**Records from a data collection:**
● ● ●
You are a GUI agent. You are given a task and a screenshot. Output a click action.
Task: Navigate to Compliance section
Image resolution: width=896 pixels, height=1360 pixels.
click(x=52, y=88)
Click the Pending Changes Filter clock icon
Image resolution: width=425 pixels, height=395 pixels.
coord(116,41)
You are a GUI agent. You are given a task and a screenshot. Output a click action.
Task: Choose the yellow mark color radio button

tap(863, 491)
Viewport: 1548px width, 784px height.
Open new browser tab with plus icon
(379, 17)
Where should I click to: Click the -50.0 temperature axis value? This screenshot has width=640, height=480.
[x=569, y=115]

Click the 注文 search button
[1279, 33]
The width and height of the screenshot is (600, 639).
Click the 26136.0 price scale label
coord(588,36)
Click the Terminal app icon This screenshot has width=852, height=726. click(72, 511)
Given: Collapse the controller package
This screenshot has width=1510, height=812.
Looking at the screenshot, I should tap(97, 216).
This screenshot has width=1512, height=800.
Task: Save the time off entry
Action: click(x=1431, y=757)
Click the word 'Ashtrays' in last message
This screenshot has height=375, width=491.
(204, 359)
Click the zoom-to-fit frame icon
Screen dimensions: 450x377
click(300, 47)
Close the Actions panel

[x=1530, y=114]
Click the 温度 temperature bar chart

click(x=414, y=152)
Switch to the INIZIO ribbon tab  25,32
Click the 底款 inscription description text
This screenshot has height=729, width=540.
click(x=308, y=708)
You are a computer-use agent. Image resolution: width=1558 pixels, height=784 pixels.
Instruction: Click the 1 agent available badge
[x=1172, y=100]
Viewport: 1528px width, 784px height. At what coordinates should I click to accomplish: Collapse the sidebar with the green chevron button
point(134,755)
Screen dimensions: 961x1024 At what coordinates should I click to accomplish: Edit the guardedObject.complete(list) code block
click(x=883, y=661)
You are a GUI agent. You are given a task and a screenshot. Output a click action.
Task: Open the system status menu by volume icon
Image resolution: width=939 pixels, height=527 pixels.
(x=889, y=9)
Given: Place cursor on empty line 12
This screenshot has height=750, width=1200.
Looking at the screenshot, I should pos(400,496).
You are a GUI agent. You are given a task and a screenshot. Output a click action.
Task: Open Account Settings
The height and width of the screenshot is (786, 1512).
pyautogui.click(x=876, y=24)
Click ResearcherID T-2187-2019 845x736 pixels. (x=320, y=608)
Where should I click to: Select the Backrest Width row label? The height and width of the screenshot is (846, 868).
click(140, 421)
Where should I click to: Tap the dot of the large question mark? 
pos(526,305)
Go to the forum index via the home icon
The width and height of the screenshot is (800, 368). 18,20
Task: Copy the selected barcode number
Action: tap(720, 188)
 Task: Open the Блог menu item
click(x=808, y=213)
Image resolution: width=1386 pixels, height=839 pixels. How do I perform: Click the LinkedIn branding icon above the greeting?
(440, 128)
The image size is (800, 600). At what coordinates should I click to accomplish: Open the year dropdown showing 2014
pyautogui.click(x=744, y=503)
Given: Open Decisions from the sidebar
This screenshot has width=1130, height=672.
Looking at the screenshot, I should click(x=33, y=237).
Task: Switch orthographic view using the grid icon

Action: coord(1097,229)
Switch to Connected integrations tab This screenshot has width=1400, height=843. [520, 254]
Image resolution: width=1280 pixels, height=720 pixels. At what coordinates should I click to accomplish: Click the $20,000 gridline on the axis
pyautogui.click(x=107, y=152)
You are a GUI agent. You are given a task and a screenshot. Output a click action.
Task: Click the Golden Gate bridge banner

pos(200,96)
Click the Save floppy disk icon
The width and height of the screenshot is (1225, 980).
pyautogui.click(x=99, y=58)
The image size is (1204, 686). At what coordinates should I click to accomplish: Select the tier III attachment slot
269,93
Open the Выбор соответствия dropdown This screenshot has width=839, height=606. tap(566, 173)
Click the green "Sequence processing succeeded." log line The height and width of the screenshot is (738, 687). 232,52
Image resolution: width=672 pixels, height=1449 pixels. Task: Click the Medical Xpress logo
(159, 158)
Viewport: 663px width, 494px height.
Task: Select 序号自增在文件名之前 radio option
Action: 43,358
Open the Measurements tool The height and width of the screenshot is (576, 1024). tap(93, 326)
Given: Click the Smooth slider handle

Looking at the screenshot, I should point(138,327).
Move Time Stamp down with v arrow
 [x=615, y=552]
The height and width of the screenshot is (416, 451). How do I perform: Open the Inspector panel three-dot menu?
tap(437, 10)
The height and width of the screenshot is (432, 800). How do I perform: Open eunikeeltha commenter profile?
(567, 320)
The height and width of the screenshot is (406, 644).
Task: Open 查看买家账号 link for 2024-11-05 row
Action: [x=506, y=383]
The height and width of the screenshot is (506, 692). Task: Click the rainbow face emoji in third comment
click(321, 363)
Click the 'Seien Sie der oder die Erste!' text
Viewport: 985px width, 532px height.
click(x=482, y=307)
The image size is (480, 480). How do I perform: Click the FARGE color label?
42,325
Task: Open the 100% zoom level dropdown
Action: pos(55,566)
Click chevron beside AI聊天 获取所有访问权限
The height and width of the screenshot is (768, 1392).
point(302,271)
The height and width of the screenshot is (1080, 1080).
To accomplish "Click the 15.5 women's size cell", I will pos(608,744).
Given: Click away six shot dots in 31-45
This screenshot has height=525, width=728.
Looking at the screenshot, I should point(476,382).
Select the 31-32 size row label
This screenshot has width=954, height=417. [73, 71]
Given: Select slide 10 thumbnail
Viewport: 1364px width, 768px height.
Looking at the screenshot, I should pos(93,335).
● ● ●
**PROMPT:**
Give back precisely the lines above that start at the line containing "You are a computer-use" and end at the line containing "Given: Place cursor on empty line 12", inclusive. No other lines belong in the output.

**TASK ANSWER:**
You are a computer-use agent. Image resolution: width=1558 pixels, height=784 pixels.
Instruction: Click the 1 agent available badge
[x=1172, y=100]
Viewport: 1528px width, 784px height. At what coordinates should I click to accomplish: Collapse the sidebar with the green chevron button
point(134,755)
Screen dimensions: 961x1024 At what coordinates should I click to accomplish: Edit the guardedObject.complete(list) code block
click(x=883, y=661)
You are a GUI agent. You are given a task and a screenshot. Output a click action.
Task: Open the system status menu by volume icon
Image resolution: width=939 pixels, height=527 pixels.
(x=889, y=9)
Given: Place cursor on empty line 12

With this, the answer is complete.